* _WHAT THIS TASK INVOLVES_
Filter the entries that follow, copying every line in which the word "agent" appears.

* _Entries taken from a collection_
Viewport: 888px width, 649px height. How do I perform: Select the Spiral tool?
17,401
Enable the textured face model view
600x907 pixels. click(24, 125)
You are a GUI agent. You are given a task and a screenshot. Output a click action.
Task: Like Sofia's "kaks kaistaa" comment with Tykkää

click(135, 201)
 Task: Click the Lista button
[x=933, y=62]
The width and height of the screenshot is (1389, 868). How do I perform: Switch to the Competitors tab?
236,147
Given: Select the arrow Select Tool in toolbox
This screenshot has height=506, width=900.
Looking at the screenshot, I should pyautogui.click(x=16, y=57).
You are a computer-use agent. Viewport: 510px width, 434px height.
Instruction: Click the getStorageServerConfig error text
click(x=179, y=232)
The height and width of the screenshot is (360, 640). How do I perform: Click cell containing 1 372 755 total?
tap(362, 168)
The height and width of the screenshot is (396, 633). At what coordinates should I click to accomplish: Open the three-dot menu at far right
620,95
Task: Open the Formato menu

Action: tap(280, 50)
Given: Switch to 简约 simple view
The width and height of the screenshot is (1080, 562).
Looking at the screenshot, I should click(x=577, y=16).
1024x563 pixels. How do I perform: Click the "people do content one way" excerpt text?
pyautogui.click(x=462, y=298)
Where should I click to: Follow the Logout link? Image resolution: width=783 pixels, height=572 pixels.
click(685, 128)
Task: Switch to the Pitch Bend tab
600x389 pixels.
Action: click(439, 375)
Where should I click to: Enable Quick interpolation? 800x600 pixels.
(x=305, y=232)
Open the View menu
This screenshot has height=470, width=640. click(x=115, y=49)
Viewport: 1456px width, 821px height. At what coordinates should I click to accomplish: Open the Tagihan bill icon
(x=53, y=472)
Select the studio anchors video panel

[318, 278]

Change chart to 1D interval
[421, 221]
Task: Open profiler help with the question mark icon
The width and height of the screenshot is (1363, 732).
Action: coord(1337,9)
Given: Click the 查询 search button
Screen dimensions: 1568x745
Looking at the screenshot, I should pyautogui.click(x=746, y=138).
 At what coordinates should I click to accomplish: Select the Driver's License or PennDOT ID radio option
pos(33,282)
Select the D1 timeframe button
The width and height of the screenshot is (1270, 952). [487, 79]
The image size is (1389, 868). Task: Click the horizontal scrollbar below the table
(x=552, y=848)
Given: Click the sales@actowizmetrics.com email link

* _RESULT OF THE TASK_
You are a GUI agent. You are given a task and a screenshot. Output a click action.
You are a computer-use agent. Viewport: 510px width, 434px height.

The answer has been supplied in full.